Butler and the Affective Landscape of Grievability

21 Tuesday Oct 2014

Posted by mghamner in Uncategorized

≈ 2 Comments

Tags

affect, grievability, Judith Butler

Last week, Judith Butler gave the 2014 Edward Said Memorial Lecture at the Palestine Center of The Jerusalem Fund. It was titled “What is the value of Palestinian lives,” and it was streamed live so that you, too, can listen to it while making dinner for your family.

Butler’s topic of grievability is not new; in fact, it has become her regular schtick in recent  years, so much so, that listening to her lectures or reading her book Parting Ways is akin to a kind of academic political brand(ing). Brands are effective and comfortable in part because they short-circuit thought and plug immediately into familiar affective landscapes (reliability, for example, or hipness, or the panache of a certain class). While academic celebrities cannot avoid the “sticky affect” (Sara Ahmed) of this kind of branding, or (worse) the reactionary discursive tyrannies that sometimes devolve from it (i.e., if you want to talk about “X” and you don’t mention person “Y” and keyword “Z” then you are not one of us and we can’t hear you because you’re not political enough), the reception of this kind of celebrity can generate just enough slipperiness between “speaking the truth to power” (justice) and what Wendy Brown has recently termed “the politics of the camp” (dogmatism, show trials) to keep me skeptical.
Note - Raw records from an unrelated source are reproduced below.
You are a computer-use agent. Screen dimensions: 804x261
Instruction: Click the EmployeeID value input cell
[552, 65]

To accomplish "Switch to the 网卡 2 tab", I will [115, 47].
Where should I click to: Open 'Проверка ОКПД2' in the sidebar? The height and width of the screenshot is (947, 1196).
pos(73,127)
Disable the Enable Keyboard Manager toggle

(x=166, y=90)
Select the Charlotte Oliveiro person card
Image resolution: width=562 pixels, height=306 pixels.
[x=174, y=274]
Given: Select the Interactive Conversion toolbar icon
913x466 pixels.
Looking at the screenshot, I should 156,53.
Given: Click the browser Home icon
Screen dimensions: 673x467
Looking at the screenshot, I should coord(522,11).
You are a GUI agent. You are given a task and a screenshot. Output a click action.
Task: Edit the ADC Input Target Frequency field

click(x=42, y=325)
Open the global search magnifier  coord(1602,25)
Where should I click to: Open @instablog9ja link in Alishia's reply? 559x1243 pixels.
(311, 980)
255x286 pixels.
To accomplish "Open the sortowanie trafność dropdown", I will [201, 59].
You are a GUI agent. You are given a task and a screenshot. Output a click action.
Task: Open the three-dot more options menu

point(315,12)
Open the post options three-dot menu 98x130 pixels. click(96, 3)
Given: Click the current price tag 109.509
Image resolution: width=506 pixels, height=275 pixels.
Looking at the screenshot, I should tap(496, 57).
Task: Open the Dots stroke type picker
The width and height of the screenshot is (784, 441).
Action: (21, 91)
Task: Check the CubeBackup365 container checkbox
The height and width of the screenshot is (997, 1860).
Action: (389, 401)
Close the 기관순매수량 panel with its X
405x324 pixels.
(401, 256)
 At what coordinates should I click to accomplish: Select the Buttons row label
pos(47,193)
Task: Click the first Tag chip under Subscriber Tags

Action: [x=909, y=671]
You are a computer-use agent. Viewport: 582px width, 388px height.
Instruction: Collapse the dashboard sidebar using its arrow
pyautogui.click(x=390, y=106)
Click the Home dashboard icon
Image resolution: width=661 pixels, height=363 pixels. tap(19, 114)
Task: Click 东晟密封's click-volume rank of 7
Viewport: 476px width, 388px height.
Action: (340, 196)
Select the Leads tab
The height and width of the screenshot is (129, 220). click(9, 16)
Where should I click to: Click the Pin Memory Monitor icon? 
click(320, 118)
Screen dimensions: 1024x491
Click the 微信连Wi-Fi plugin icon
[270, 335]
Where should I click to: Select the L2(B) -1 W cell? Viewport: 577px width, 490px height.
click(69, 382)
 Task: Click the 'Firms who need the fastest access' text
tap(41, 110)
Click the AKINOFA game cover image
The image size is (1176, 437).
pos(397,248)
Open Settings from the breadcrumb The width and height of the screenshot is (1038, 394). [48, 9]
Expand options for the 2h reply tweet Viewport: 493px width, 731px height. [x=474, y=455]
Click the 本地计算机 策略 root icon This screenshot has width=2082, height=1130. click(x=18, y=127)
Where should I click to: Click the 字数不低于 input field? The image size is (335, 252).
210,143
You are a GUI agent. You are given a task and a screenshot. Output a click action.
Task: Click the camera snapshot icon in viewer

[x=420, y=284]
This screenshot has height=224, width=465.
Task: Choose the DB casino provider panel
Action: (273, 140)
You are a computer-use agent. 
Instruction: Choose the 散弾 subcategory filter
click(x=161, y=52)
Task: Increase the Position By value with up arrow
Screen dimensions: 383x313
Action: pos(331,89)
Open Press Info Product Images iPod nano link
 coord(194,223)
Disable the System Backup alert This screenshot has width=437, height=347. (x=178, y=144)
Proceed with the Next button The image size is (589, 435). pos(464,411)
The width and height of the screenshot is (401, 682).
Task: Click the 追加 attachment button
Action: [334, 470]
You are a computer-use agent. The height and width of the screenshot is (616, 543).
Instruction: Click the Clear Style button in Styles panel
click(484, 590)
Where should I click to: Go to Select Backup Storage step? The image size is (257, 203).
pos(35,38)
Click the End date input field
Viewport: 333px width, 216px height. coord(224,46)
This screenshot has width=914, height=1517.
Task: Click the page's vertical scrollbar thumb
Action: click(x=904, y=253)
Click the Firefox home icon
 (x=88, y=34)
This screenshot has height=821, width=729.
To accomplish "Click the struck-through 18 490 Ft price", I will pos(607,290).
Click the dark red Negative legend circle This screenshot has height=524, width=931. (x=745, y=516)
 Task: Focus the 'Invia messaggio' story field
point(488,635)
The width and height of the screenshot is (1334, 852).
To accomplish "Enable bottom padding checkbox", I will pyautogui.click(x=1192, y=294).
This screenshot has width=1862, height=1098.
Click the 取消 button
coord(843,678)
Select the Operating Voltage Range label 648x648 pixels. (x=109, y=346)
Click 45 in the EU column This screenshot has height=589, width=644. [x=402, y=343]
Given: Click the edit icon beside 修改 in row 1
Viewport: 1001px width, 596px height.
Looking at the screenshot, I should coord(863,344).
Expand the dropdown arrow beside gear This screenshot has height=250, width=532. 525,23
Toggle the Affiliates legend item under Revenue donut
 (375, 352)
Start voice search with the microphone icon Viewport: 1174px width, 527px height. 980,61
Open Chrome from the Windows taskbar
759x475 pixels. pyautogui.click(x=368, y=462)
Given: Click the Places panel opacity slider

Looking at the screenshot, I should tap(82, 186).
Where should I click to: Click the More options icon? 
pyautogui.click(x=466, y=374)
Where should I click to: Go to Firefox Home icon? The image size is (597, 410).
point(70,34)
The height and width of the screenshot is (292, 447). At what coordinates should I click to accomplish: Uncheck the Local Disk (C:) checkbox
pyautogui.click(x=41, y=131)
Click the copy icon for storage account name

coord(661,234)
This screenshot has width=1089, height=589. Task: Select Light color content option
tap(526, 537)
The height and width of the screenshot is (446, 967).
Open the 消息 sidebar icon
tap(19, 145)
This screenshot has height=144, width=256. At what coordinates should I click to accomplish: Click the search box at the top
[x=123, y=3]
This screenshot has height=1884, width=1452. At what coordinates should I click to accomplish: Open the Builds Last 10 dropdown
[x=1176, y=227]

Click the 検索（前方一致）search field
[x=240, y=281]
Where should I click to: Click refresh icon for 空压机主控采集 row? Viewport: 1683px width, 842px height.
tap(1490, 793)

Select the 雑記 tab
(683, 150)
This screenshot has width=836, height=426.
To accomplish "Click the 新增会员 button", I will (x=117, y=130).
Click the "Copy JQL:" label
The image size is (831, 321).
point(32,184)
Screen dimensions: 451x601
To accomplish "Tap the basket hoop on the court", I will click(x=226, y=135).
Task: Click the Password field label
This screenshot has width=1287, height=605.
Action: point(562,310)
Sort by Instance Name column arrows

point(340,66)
But I am compelled by Butler’s schtick; I agree with it. I have since Precarious Life. To borrow an aesthetic category from Sianne Ngai, I find her arguments interesting. Butler’s arguments do not set out, for me, the passion of the on-the-ground situation in Palestine or Israel, because I have never been there and have no bodily connection to the place. Instead, the questions by which she frames her analyses generate the odd combination of indeterminate conceptual content and weak affective connection that Ngai posits as the basis of the interesting, and which keeps me returning to the object (her analysis) over and over and over again. Because I am a complete outsider to the situations of the Middle East–except for the rather pertinent imbrications of my tax dollars and my life on this shared earth–the connections that I make with her words are comparatively abstract or meta- (philosophical and ethical), anguished at times, but not on a lived or phenomenological level (because they can’t be), and this removal from proximity probably abets untroubled agreement with her political and philosophical claims. Overwhelmed as I am by what Adrianna Caverero might term the “horrorism” of the bombings in Gaza last summer, and yet knowing that I cannot hope ever to do anything at all to alleviate the black holes of pain, yearning, suffering, mourning, and trauma that striate the relationships of Israel and Palestine, I perhaps too easily escape into the calm though obscure regions of philosophy, of Butler’s philosophy.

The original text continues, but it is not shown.